I was doing so well in posting on a regular basis and then I let it fall through my hands. Part of the reason why I have been so silent is that I have been busy working on a number of freelance writing contracts. Yes, the novel is being ignored, again!
The other part is just life. I celebrated my 31st birthday last week. Hurray for me! I'm not too concerned with the number, I mean I used to be concerned because I was supposed to have saved the world by the time I was 30. Without a doubt that was what I had thought when I was a little girl; that I was put on this earth to save it somehow. It's strange how the imaginings of childhood still haunt you when you are an adult and you wake up one morning when you are 29 realizing that you haven't saved the world yet. Oh my God! Where did I put that red cape?
So 31 comes with a realization that maybe I won't save it but I can do little things that will make it a better place. Maybe, just maybe, something I write or something I do will change just one life for the better, hopefully a lot more (hint, hint, wink, wink at you world, just kidding). The morning of my birthday was wonderful and my kids had bought me a foot massager because you can't save the world with soar feet or without a nice pedicure. Then it was off to get my health card updated and then back to do some work. No day off for me.
It wasn't until my brother called that the day went bad and I am sure that he is completely unaware of it. Needless to say, by the end of the conversation I was barely able to hold back my tears and the moment that I hung up the phone I collapsed into sobs. I don't want to get into what was said, my brother wasn't mean but there is a history and things were rehashed (isn't that the case with all families). The rest of the day was a wash but somehow I managed to finish up an article and get it sent out when I went back to work at night.

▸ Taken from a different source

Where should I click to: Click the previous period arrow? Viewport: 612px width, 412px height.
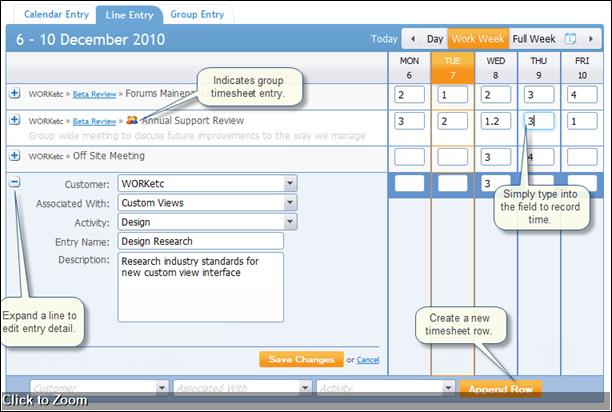411,39

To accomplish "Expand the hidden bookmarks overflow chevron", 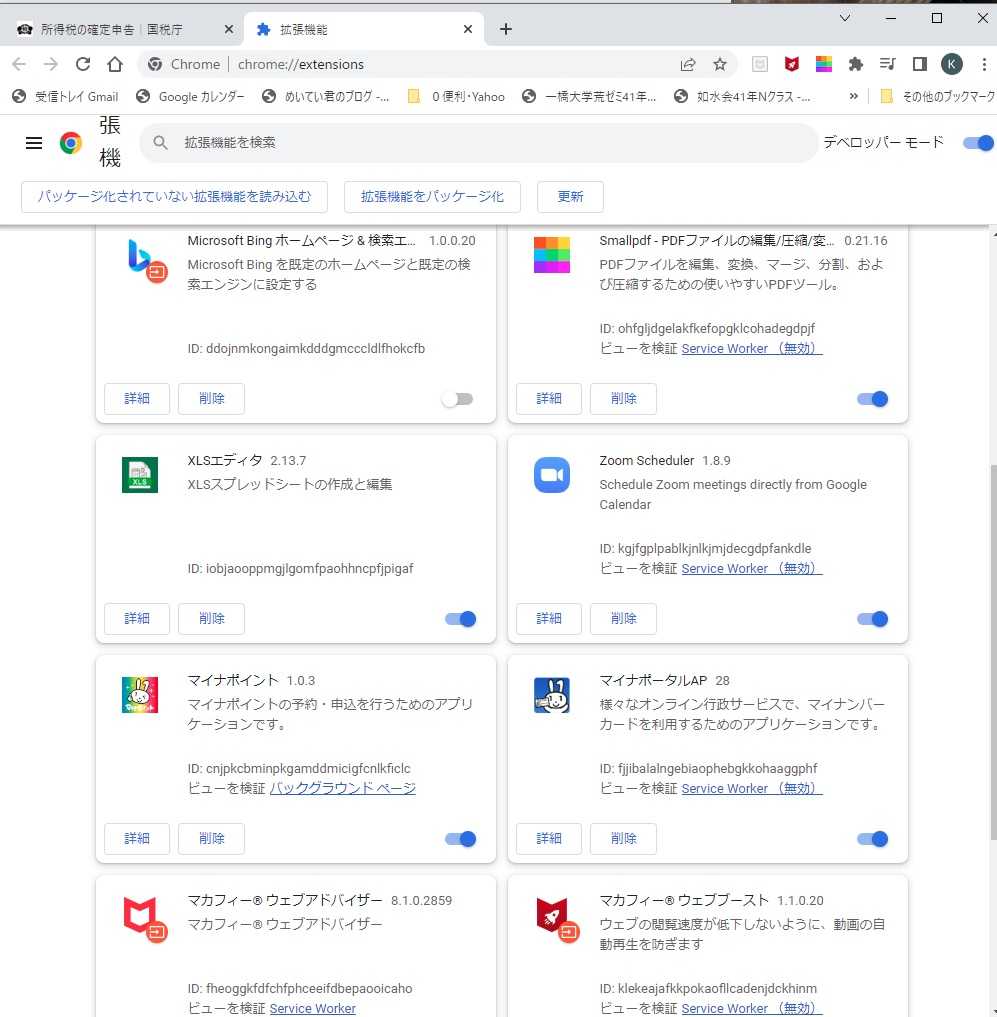I will point(853,97).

I work mostly at night by the way. During the day I am a stay at home mom although I try to sneak in a few minutes here and there to touch base with clients and nap time is a perfect time to write. It makes life interesting but that is why I am grateful that I am a writer.
There is the long story as to why I haven't been writing. Things keep you busy or they keep you down and sometimes it takes a little while to scramble out from underneath whatever is burying you, whether it's work, family or emotions, and get back into the swing of things.